B Corps are ... a lot of different things. For starters, the B Corporation program is an attempt to standardize, promulgate voluntarily and eventually have ratified a legal framework for socially beneficial companies—one that articulates a clearly defined environmental and social mission in addition to the mission to produce shareholder value.
In another sense, the program begins to elaborate a transparent reporting framework for talking about these "other" missions in concrete terms—acknowledging the value both of attempts to align core business direction with environmental and social virtue, and the value of understanding any business’s social and environmental footprint, and working to optimize it. The goal of such radical transparency is to keep score, reward authentic, consistent and integrated efforts, and push back against superficial "greenwashing."

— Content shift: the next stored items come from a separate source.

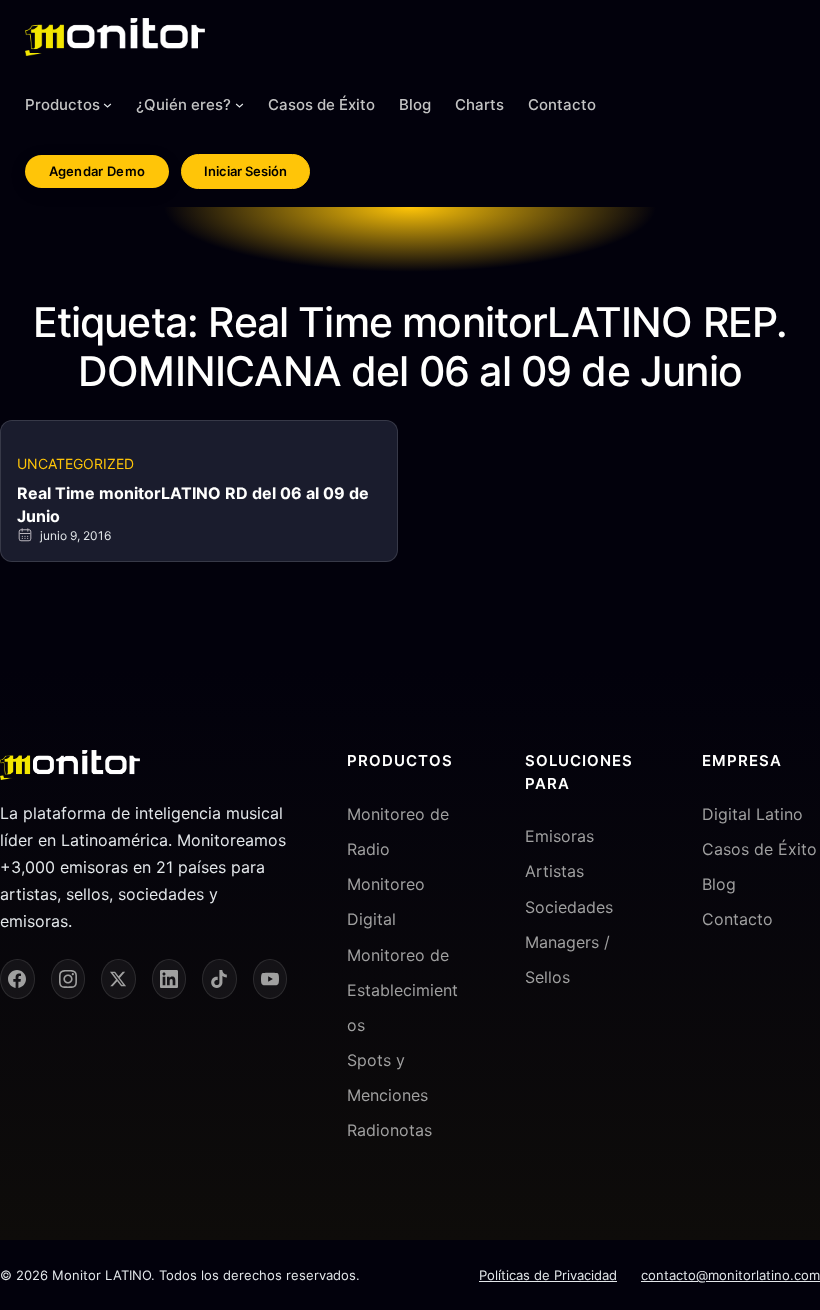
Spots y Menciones (387, 1077)
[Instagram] (68, 979)
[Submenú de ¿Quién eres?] (239, 104)
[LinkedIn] (169, 979)
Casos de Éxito (759, 849)
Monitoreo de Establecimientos (402, 990)
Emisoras (559, 836)
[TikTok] (219, 979)
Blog (719, 884)
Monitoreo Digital (386, 901)
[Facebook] (17, 979)
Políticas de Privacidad (548, 1275)
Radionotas (389, 1130)
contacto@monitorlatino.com (730, 1275)
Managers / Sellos (567, 959)
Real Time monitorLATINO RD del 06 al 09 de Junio (193, 504)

In yet another sense, the B Corporation program is effectively a consortium of like-minded businesses, dedicated to one another’s success—a venerable concept, but no less utilitarian for all that.

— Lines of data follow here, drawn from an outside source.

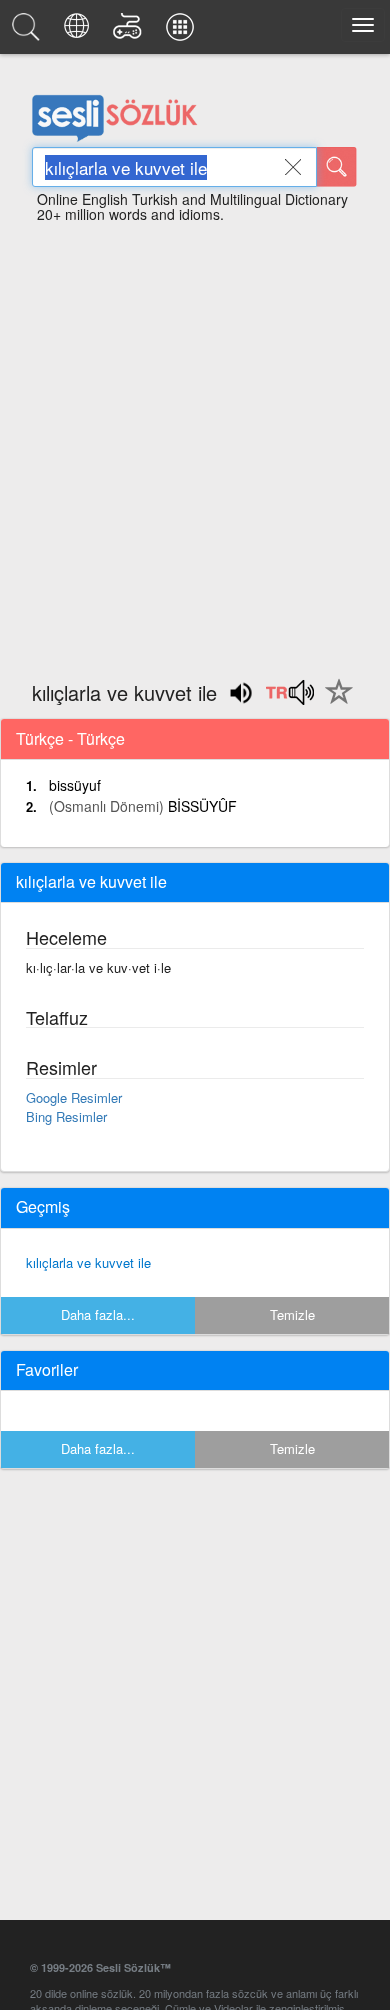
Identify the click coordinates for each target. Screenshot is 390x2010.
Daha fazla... (98, 1314)
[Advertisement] (195, 443)
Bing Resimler (66, 1116)
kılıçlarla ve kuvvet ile (88, 1262)
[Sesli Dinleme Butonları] (289, 699)
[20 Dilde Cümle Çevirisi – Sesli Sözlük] (79, 32)
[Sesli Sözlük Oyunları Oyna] (130, 32)
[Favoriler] (334, 703)
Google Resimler (74, 1097)
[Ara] (337, 167)
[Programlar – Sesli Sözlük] (183, 32)
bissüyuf (75, 785)
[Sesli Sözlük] (29, 32)
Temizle (292, 1314)
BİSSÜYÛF (202, 806)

Finally, the B functions as a seal of approval, issued (upon payment of sliding fees) to qualifying organizations by a private governing body that styles itself a laboratory ("B Lab"). At present, the functioning of B Lab is the most nebulous aspect of this young effort, though over time it may end up being the most important—not least because an entire category of business intelligence software and reams of best-practice are now coalescing around discovery, planning, governance, compliance, risk management and optimization of environmentally conscious and socially progressive business strategy (for example, as promulgated by Amit Chatterjee’s new company, Hara).
With over 128 members in 31 industries—including retail consumer talismans such as Seventh Generation, Method and King Arthur Flour—the B Corporation program is already off to a solid start. Whether or not you’re interested in forming or transforming your existing firm to work in the B mold, it’s instructive to go through the evaluation process, fill out the membership survey and use it as a way to start thinking about corporate responsibility in more pragmatic ways.